Can sıkıntısı her zaman endişe verici bir işaret değildir

Beykozlu

New member
Sıkılmak hoş bir ruh hali değildir; o kadar ki, bundan kurtulmak ve yeni uyaranlar bulmak için elimizden gelenin en iyisini yapmaya yönlendiriliriz. Partnerimizle paylaşıldığı halde bu duygunun her iki partneri de aynı şekilde ve aynı yönde hareket ettirmediğini fark ettiğimizde bu, ilişkinin sağlığı konusunda bir alarm ziline dönüşür. Rahatsızlığımıza karşı sağır olabilir, bize ilgisizliğini hissettirebilir ya da yeni uyaran arayışındaki girişimlerimizi kötü deneyimleyebilir ve bunları sebepsiz yere bir baş belası ya da huzursuzluk belirtisi olarak görebilir. Bu durumda ne yazık ki çoğu zaman birbirimizden uzaklaşırız ve ilişki onarılamaz biçimde zarar görür. Bir çiftte can sıkıntısının kötü bir işaret olabileceği başka bir durum, kendimizi “normal” ve huzurlu bir ilişkiyle sıkıcı bir ilişkiyi karıştırırken bulduğumuzda ortaya çıkabilir.

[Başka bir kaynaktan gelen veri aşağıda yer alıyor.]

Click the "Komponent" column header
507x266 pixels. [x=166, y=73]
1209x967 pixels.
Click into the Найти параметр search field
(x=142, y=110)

Bu, bir dizi çalkantılı ve hatta zehirli ilişkinin ardından ilk kez istikrarlı ve güvenli bir ilişki yaşıyorsak (ya da uzun bir süre sonra yeniden yaşıyorsak) gerçekleşebilir: eğer son yıllardaki aşk hikayelerimiz bizi her zaman belirsizlik içinde, sürekli bir belirsizlik içinde tuttuysa. Duyguların dalgalanması ve tatmin ile hayal kırıklığı arasında inişli çıkışlı bir gidişat, görünüşe göre ve neyse ki hiçbir şeyin olmamış gibi göründüğü dengeli bir hikayenin sükunetini artık takdir edemeyebiliriz. Bu aslında bir şeylerin ters gittiğinin işaretidir ama ilişkide değil, kendimizde. Son olarak, eğer can sıkıntısı çiftin ilişkisi için başlı başına bir risk değilse, rahatsızlık kronikleşmeden önce bundan kurtulmak ve üstesinden gelmek için hiçbir şey yapmamak yine de tehlikelidir.